▶ YANG DIMINTA
**1)** Sebutkan semua bilangan dalam teks bacaan tentang data lowongan Urbanhire, baik yang ditulis dengan huruf maupun dengan angka, sesuai urutan kemunculannya.
**2)** Ketik ulang bagian teks bacaan tentang data lowongan Urbanhire, mulai dari "Kondisi sebaliknya terjadi" dan berakhir pada "beredar di masyarakat.".

▶ TEKS BACAAN
Akan tetapi, dari data internal perusahaan per kuartal dua kemarin memperlihatkan rasio (lihat grafik) terjadi pergeseran jumlah pencari kerja di atas dari jumlah pekerjaan yang tersedia.

Data internal Urbanhire / Urbanhire
Data internal Urbanhire / Urbanhire

“Lima bulan sejak dimulainya pandemi, lowongan pekerjaan baru yang masuk ke platform Urbanhire setiap bulannya masih berada di angka yang cukup rendah. Berbeda jauh dari awal tahun ini, di mana jumlah lowongan per bulannya bisa mencapai 500,” papar Benson.

Kondisi sebaliknya terjadi di jumlah pelamar kerja yang mendaftar. Angkanya bisa menembus 60 ribu per bulannya. Ia menyimpulkan bahwa pandemi menyebabkan tidak seimbangnya jumlah supply pekerja dan demand pekerjaan yang beredar di masyarakat.

▶ DATA TERCANTUM
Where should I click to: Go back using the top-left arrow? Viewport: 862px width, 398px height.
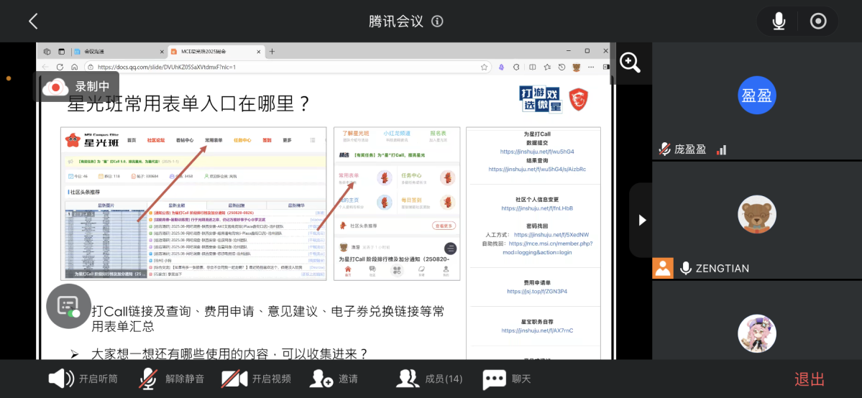coord(33,21)
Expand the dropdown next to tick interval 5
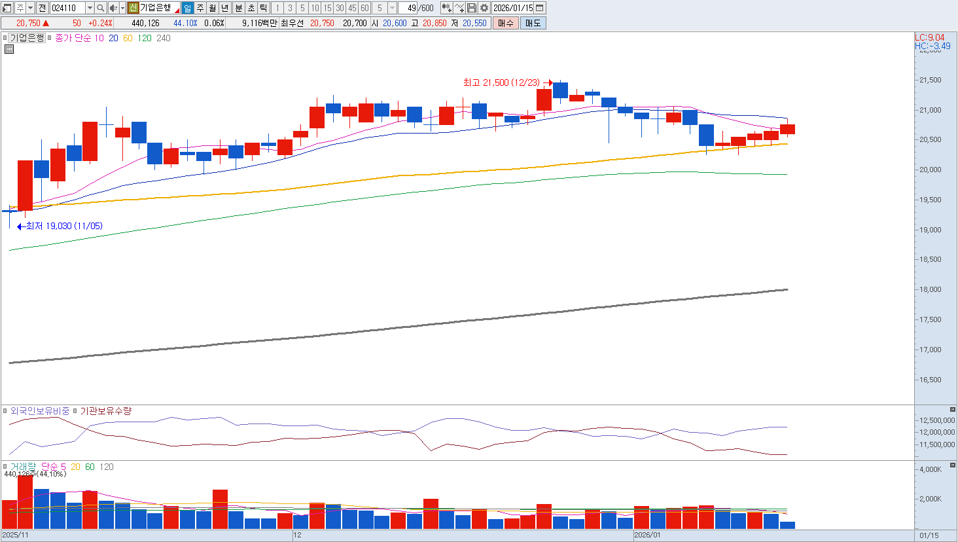 (392, 8)
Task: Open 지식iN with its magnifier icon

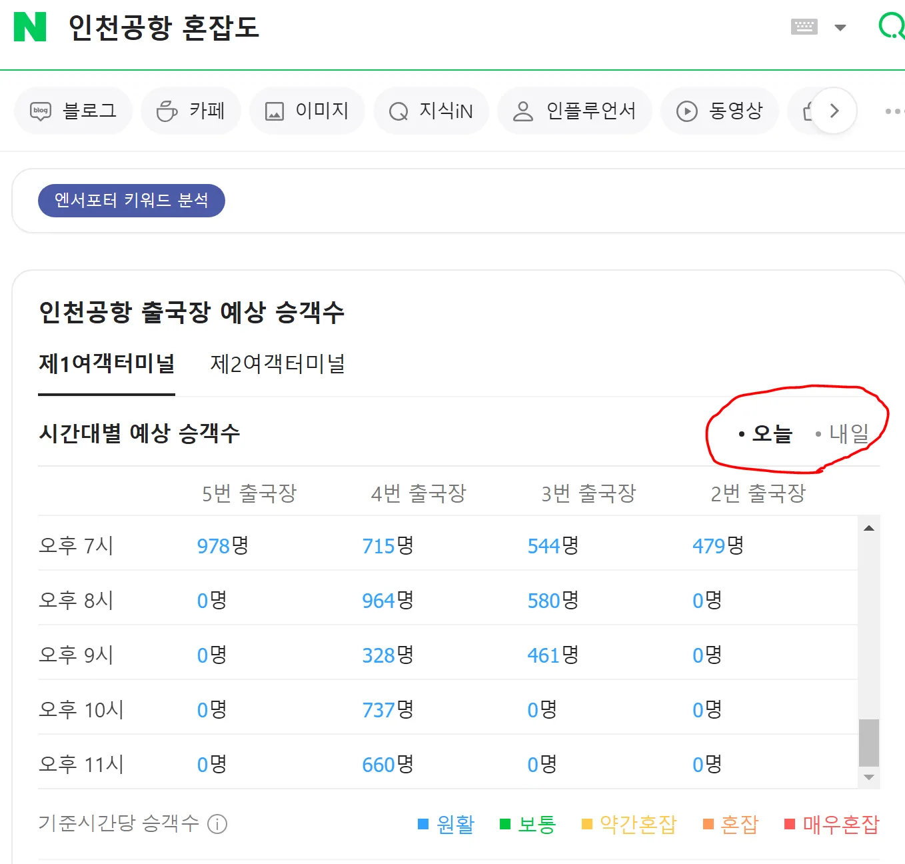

▶ DAFTAR JAWABAN
**1)** dua (kuartal dua), lima (lima bulan), 500, 60 ribu

**2)**
Kondisi sebaliknya terjadi di jumlah pelamar kerja yang mendaftar. Angkanya bisa menembus 60 ribu per bulannya. Ia menyimpulkan bahwa pandemi menyebabkan tidak seimbangnya jumlah supply pekerja dan demand pekerjaan yang beredar di masyarakat.